History of Community
Early History
The Town of Troutman’s roots goes back to the 1750s, when immigrants from Pennsylvania, New Jersey and Maryland first arrived to take advantage of the abundant free land in North Carolina’s Piedmont region.
They cleared farms, built cabins and barns, raised livestock, planted crops and traded furs. They made lives for themselves.
One of the newcomers was eleven-year-old John Jacob Trautman (original spelling). In 1778, he and his mother moved from Rockwell (in Rowan County) after his father’s death.
Trautman instantly became a landowner; local historical records show that a deed for the purchase of 200 acres of land at the head of “Norrids Creek” (Norwoods Creek), just west of the present town of Troutman, was issued in the name of Jacob Troutman on April 1, 1778.
More land was purchased in the following years, sometimes hundreds of acres at a time. All totaled, Jacob Troutman is said to have held title to around two thousand acres, as he bought and sold land quite freely in the midst of his other duties. His tombstone epitaph describes him as “… a carpenter, hat maker, cooper, stockman, school teacher, and Realtor.”
Troutman married in 1795, to Margaret Fesperman, and they had eight children together. Their second child, John Jacob, Jr., like his father, was also called Jacob. The younger Jacob married a Statesville woman named Anne Wolford, and they had seven children together. It is actually Anne and the couple’s surviving five children (two died in early childhood) who cemented the family name in local Piedmont history.
In 1853, 22 years after Jacob Jr. had died, Anne Troutman, along with her two grown sons, Sidney and Jacob, and her three younger daughters, built a home and wagon workshop close by a fork in the old Charlotte Road, where Perth Church Road branched off westward to the Catawba River (today, this area is downtown Troutman).
These were the main wagon roads for the area at the time and saw regular traffic throughout the year. Sidney Troutman was a skilled wagonsmith and ironworker, and it was the perfect spot to ply the trade. So, the Troutman brothers began repairing and building wagons at their new homestead. They shipped their iron in from Richmond, Virginia, and procured their oak, pecan, and hickory wood locally. There was a steady flow of freight wagons going past their new homestead, and the craftsmanship of the Troutman men was well-received.
Over the following years, as the family’s reputation and holdings flourished, people began referring to the crossroads simply as Troutman’s, and the name stuck.
In 1855, the Troutman family’s wagon works once again proved very beneficial for the increased wagon traffic that newly started railroad construction brought. Railroad construction required that materials and workers be brought in, and, as the tracks progressed, a big camp for railroad workers was built near Troutman.

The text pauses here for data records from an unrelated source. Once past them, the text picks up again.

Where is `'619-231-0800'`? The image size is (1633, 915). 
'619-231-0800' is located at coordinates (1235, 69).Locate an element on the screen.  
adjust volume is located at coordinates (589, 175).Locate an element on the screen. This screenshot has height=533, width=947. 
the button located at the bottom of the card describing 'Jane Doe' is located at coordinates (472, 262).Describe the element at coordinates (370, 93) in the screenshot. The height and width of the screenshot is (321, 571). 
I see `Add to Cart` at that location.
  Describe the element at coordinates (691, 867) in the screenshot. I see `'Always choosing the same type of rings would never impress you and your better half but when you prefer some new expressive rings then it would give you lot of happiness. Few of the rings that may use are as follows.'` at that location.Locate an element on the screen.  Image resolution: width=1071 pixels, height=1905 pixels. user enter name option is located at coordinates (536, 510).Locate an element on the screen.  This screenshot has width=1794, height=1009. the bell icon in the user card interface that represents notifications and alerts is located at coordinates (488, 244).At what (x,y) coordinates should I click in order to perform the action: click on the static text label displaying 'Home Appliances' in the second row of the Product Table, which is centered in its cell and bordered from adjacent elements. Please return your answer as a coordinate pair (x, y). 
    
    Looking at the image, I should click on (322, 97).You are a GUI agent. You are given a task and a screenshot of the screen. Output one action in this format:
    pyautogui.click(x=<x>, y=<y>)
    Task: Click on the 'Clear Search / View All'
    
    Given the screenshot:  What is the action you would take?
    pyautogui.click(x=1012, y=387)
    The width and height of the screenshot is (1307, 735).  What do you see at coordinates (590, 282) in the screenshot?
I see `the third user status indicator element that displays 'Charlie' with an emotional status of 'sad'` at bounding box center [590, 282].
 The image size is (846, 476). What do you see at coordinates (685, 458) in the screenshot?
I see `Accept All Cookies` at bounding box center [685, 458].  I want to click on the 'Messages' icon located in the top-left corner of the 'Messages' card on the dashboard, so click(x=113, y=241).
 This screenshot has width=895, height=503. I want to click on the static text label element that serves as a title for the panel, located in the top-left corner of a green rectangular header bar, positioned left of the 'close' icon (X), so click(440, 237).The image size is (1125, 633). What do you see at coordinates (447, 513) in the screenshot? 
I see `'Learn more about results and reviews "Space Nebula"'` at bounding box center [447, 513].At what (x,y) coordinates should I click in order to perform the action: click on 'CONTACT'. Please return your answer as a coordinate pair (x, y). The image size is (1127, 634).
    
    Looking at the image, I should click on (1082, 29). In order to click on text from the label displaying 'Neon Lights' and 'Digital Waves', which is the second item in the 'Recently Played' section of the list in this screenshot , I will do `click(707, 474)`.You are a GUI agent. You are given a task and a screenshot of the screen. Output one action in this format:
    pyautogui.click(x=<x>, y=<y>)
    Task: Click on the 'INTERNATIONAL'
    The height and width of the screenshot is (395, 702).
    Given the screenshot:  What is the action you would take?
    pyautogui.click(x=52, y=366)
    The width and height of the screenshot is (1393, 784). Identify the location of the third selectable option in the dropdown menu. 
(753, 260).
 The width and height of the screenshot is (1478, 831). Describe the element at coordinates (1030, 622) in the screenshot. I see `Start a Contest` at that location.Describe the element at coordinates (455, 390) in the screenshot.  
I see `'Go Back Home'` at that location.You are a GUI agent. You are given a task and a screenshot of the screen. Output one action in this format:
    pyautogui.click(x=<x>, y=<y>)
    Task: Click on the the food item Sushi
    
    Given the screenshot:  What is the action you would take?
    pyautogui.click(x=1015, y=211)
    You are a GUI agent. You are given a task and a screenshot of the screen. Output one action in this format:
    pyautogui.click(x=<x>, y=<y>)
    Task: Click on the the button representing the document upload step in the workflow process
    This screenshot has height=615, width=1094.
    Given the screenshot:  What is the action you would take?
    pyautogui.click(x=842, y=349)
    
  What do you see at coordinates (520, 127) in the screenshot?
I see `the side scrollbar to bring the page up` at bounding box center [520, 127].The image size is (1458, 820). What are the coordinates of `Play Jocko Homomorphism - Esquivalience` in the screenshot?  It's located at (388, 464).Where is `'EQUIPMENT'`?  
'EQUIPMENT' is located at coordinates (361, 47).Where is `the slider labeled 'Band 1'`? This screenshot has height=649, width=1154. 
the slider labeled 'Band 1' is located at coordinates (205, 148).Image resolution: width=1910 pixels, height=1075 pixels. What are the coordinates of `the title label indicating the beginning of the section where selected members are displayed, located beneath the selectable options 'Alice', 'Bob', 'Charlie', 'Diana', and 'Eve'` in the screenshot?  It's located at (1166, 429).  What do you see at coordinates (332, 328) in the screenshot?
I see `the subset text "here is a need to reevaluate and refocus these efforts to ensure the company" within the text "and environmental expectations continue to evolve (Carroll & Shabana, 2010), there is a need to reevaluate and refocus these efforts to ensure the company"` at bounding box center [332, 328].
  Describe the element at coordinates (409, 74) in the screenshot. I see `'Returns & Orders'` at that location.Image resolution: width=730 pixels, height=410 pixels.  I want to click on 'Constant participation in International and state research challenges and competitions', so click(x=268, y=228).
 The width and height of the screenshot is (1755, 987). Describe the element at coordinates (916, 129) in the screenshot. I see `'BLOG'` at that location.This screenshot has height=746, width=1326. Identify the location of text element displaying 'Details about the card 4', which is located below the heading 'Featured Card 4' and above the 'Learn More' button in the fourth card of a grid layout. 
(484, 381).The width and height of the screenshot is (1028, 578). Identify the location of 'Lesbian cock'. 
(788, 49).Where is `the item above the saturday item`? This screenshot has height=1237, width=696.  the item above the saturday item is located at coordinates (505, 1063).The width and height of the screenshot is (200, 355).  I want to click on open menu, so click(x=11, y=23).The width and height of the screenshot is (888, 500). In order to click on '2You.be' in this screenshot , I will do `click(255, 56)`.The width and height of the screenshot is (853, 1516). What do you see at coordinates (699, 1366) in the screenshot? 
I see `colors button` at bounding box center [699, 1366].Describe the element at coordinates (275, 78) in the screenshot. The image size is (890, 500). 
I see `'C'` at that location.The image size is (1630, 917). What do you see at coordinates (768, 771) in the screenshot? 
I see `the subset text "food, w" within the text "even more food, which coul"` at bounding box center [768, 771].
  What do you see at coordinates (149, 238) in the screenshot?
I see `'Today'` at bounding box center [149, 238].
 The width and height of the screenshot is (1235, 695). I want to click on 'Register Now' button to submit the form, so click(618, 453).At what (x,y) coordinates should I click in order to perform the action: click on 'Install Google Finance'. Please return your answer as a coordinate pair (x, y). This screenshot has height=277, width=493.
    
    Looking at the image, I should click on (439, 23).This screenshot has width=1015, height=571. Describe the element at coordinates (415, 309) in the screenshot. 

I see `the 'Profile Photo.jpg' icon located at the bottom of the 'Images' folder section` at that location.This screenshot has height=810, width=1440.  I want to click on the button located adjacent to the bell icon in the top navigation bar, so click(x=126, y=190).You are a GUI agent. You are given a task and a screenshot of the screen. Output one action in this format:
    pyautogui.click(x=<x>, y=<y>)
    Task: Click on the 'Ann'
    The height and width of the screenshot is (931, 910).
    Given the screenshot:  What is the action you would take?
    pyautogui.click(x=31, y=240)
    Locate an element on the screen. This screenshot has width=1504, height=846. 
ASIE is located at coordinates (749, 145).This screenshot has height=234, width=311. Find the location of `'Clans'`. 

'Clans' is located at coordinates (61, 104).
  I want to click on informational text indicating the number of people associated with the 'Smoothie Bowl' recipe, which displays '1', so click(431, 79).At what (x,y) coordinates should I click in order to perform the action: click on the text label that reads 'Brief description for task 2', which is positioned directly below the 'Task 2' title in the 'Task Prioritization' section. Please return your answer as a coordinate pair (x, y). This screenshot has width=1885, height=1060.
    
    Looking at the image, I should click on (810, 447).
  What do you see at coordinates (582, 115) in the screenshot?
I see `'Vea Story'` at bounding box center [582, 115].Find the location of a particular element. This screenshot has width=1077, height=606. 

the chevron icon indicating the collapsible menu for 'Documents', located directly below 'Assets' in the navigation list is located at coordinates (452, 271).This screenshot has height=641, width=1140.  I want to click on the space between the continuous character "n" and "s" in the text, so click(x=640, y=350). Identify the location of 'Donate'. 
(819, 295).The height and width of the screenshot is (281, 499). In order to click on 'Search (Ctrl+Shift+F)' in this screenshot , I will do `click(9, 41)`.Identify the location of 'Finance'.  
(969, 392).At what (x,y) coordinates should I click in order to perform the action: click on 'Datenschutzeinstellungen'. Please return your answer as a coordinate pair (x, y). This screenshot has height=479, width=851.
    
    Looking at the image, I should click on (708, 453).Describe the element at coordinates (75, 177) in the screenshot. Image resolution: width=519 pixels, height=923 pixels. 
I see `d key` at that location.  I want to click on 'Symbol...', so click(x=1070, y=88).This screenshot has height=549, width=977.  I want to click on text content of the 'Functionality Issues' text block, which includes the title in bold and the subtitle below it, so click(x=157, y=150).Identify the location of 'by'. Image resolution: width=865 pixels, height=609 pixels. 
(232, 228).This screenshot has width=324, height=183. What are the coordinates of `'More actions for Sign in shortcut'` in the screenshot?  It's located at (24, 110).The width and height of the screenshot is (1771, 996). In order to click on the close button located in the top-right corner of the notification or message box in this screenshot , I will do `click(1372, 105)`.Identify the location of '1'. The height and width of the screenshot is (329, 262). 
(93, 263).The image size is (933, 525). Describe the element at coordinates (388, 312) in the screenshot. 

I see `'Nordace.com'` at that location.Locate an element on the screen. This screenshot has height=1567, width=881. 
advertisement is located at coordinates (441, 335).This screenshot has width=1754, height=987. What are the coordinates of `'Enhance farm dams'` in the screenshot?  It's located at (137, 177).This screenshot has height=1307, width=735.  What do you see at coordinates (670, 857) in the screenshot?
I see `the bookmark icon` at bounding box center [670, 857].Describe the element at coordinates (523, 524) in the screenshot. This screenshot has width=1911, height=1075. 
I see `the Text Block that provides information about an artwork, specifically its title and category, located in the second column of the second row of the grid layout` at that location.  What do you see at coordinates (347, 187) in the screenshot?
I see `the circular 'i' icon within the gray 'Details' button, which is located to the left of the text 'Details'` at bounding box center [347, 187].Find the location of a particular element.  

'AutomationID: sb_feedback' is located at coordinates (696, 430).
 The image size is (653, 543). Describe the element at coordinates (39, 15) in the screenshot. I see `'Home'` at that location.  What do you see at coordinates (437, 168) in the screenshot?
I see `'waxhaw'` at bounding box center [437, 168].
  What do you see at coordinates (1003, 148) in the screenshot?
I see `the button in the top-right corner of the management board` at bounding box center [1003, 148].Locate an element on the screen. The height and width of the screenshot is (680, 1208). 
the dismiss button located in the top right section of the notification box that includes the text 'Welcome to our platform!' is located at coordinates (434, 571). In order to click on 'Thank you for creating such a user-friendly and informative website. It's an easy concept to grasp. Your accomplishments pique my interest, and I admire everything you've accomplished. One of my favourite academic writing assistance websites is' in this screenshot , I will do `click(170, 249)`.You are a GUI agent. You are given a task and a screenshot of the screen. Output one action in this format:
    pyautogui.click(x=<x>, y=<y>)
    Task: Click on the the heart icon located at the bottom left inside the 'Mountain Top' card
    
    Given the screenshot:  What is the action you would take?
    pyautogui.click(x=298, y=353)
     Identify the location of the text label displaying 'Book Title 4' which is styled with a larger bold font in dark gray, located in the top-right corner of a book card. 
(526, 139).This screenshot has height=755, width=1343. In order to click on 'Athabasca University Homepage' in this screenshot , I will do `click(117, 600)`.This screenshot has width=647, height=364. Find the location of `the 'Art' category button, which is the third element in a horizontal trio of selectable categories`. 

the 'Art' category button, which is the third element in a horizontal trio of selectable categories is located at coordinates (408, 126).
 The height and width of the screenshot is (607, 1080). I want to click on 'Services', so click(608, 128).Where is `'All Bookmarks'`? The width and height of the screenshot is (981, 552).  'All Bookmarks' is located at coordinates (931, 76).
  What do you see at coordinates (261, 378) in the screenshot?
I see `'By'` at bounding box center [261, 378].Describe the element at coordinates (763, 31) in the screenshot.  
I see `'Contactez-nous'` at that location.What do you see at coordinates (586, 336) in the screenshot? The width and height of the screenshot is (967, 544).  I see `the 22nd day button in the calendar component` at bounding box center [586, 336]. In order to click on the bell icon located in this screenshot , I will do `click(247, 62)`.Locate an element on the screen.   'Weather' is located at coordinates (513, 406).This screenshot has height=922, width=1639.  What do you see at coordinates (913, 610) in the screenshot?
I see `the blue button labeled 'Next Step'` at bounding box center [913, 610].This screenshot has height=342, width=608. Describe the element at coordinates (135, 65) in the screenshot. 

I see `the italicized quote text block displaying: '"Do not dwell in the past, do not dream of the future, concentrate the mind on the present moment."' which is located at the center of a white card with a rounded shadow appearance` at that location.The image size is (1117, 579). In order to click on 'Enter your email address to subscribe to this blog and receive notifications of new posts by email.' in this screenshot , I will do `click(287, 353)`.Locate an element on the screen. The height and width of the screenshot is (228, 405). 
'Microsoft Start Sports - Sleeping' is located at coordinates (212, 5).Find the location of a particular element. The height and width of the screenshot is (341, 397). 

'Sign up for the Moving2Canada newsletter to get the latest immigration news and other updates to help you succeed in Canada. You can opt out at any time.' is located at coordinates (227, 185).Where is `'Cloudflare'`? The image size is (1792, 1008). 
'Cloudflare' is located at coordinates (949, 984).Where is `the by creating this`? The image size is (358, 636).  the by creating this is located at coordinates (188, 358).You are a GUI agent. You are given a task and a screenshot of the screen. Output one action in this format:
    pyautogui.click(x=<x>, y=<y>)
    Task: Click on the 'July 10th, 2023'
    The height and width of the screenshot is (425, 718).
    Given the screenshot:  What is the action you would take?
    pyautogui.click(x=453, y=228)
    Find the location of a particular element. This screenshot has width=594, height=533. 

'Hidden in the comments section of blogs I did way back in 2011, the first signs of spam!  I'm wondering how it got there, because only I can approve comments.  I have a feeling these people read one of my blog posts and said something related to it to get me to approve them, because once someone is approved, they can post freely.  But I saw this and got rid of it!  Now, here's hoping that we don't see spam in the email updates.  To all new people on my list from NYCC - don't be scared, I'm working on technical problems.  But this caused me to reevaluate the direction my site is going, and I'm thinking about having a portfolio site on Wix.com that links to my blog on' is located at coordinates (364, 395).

Three years later on October 1, 1858, Statesville held a day-long celebration when the railroad was officially opened. Statesville now had both east-west and north-south rail connections that put the city on the map. It was also a turning point for the budding village of Troutman, which now had about 60 permanent residents. Although not formally incorporated as a town, it was now a regular passenger and freight stop on the AT&O line.
By 1862, nine Confederate dollars bought passengers a seat on a train pulled by a wood-fired steam locomotive all the way from Columbia, South Carolina to Statesville. Trains departed Columbia every morning at 7:30 AM, reached Troutman at 6:55 PM, and Statesville at 7:30 PM.
Unfortunately, the Troutman railroad stop was short-lived, as military necessity required that the rails from Charlotte to Statesville be ripped up and shipped to Virginia to replace track in and around the Shenandoah Valley that had been ruined by Union raiders during the Civil War.
The rails were not rebuilt until 1870, and Troutman Depot was once again listed on the railroad schedule. That little depot building can be found today, relocated to a site adjacent to the Troutman family cemetery just a mile west of Town.
In the decades after the Civil War, the Troutman vicinity was home to sawmills and furniture makers. As the prime timber was cut and worked, the furniture industry gradually moved westward to Hickory and High Point. Cotton farming and textile mills became a mainstay of the local economy after that.
In 1905, Troutman residents petitioned the State Legislature to grant them an official Town Charter. Today, some 100 years later, Troutman is now home to more than 3700 people, and interest in the community continues to grow.